[Paper]
The global economy is increasingly dependent on knowledge workers to meet the
needs of public and private organizations. While there is no single definition
of knowledge work, organizations and industry groups still attempt to measure
individuals’ capability to engage in it. The most comprehensive assessment of
capability readiness for professional knowledge workers is the Uniform CPA
Examination developed by the American Institute of Certified Public Accountants
(AICPA). In this paper, we experimentally evaluate OpenAI’s text-davinci-003
and prior versions of GPT on both a sample Regulation (REG) exam and an
assessment of over 200 multiple-choice questions based on the AICPA Blueprints
for legal, financial, accounting, technology, and ethical tasks.
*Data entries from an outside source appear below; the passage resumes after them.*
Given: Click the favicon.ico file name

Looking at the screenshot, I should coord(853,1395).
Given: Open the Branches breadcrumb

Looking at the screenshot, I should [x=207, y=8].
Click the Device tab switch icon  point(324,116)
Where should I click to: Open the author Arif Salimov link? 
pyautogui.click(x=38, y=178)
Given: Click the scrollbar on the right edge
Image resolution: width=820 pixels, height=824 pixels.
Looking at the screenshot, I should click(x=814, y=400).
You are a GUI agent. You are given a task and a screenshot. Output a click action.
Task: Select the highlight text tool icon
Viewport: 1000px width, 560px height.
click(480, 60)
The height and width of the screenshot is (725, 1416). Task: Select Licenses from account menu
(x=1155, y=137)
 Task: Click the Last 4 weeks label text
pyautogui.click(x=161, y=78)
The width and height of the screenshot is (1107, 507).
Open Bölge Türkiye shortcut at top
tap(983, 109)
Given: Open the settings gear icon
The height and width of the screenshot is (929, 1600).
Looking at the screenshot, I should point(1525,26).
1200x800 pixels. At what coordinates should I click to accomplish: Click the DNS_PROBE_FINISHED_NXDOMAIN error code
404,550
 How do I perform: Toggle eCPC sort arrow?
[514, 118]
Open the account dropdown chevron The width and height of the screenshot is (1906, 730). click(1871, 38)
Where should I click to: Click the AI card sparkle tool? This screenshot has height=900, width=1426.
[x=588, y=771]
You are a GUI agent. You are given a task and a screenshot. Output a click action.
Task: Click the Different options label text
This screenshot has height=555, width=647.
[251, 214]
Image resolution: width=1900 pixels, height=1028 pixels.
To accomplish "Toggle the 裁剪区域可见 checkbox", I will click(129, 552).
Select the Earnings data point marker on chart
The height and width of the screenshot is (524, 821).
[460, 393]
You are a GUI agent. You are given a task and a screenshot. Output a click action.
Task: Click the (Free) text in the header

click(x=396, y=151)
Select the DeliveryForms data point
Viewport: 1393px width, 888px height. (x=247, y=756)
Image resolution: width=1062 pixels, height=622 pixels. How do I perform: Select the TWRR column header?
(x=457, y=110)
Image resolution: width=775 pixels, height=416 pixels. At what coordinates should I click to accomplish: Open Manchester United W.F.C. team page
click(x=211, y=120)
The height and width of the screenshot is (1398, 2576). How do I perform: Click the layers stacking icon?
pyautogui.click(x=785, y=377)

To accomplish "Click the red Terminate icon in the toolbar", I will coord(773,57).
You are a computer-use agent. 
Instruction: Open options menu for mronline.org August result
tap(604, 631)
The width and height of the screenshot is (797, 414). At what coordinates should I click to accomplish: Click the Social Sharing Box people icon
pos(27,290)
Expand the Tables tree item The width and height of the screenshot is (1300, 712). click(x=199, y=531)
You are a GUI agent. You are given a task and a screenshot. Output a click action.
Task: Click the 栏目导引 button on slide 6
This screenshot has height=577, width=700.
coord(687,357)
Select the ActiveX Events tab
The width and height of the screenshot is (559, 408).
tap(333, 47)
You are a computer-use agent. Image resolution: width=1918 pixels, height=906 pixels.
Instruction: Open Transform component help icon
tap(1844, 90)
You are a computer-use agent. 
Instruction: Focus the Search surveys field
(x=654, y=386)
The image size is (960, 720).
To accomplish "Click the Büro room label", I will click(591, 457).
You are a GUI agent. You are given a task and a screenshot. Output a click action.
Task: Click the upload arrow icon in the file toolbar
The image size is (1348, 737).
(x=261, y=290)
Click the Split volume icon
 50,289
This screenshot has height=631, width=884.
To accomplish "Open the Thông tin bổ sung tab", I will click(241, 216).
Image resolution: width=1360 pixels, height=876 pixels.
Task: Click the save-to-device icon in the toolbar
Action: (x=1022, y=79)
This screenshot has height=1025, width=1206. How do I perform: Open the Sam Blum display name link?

First, we find
that text-davinci-003
achieves a correct rate of 14.4% on a sample REG exam
section, significantly underperforming human capabilities on quantitative
reasoning in zero-shot prompts. Second, text-davinci-003
appears to be
approaching human-level performance on the Remembering & Understanding and
Application skill levels in the Exam absent calculation. For best prompt and
parameters, the model answers 57.6% of questions correctly, significantly
better than the 25% guessing rate, and its top two answers are correct 82.1% of
the time, indicating strong non-entailment. Finally, we find that recent
generations of GPT-3 demonstrate material improvements on this assessment,
rising from 30% for text-davinci-001
to 57% for text-davinci-003
. These
findings strongly suggest that large language models have the potential to
transform the quality and efficiency of future knowledge work.